In brief, based on the previously described data, humidifier selection should be made according to the specific clinical context. In general, HMEs are easy to use and lighter than heated humidifiers. Therefore, they facilitate transportation of mechanically ventilated patients, and they do not carry the same thermal hazards. Theoretically, heated humidifiers confer better humidity than HMEs. They are generally preferred in patients with viscid secretions or when long term ventilation is sought. However, in a recent Cochrane systematic review, there was no difference in clinical outcomes.
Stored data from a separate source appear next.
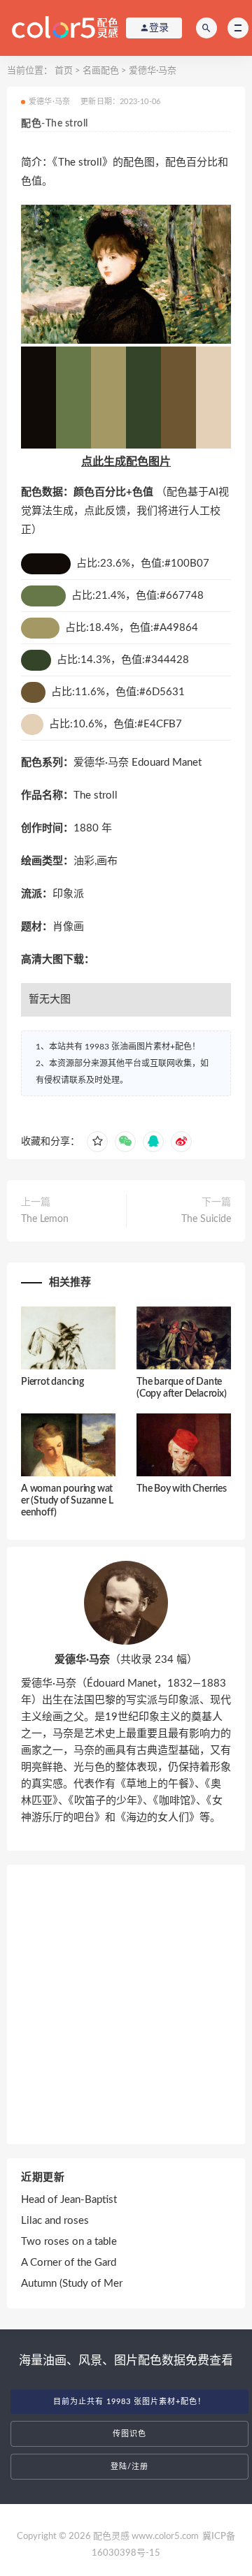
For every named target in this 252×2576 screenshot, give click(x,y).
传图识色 (129, 2434)
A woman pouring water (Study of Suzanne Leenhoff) (67, 1501)
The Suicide (206, 1219)
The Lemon (45, 1219)
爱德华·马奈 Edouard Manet (138, 762)
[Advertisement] (126, 2004)
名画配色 (101, 70)
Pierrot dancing (52, 1382)
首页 (64, 70)
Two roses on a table (69, 2241)
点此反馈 (105, 511)
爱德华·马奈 (152, 70)
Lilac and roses (55, 2220)
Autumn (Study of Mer (71, 2283)
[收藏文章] (97, 1141)
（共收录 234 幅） (126, 1659)
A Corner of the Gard (68, 2262)
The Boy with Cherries (181, 1489)
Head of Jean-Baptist (69, 2200)
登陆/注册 (129, 2467)
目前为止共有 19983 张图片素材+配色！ (129, 2402)
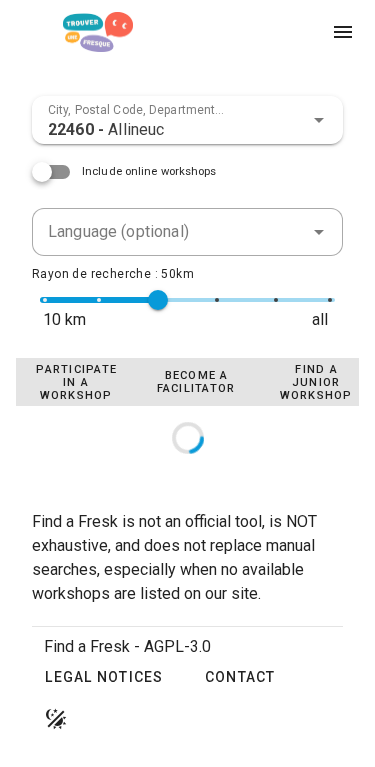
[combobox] (187, 120)
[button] (319, 120)
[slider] (158, 300)
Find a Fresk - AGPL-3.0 (127, 646)
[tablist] (187, 382)
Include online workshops (149, 171)
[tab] (76, 382)
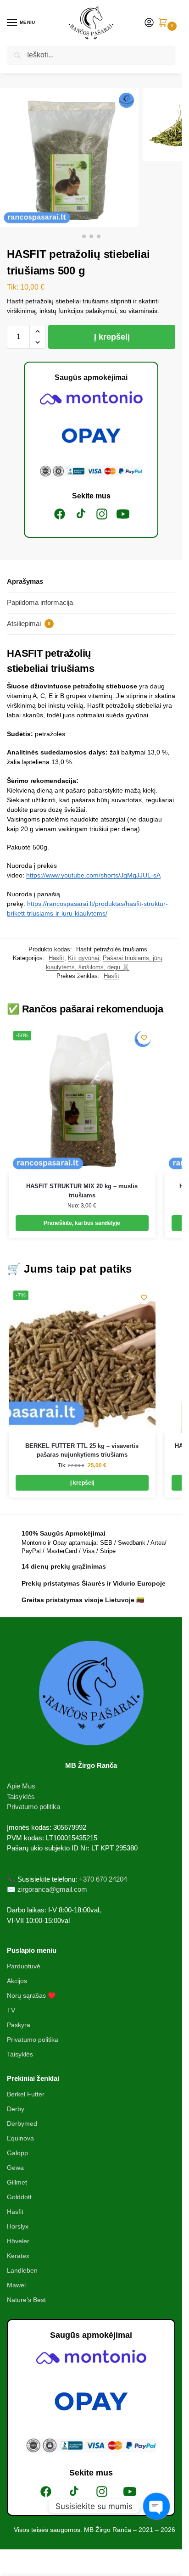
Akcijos (17, 1980)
Yet, in the same review, Paco2 and minute ventilation were found to be higher with HMEs suggesting that heated humidifiers could be better options in patients with limited respiratory reserve [86]. A characteristic disadvantage of heated humidifiers is the formation of condensate in the circuit, which was associated in earlier studies with an increased risk of nosocomial infections [77]. Despite the previously described finding, no difference was found in pneumonia rates between heated and passive humidifiers [86].
6. Summary
Airway humidification represents a key intervention in mechanically ventilated patients. Inappropriate humidifier settings or selection of devices may negatively impact clinical outcomes by damaging airway mucosa, prolonging mechanical ventilation, or increasing work of breathing. Humidifier devices may function passively or actively, depending on the source of heat and humidity. Depending on the clinical scenario, humidifier selection may change over time. Therefore, knowledge of the advantages and disadvantages of each of these devices is essential for respiratory care practitioners.
Conflict of Interests
The authors declare that there is no conflict of interests regarding the publication of this paper.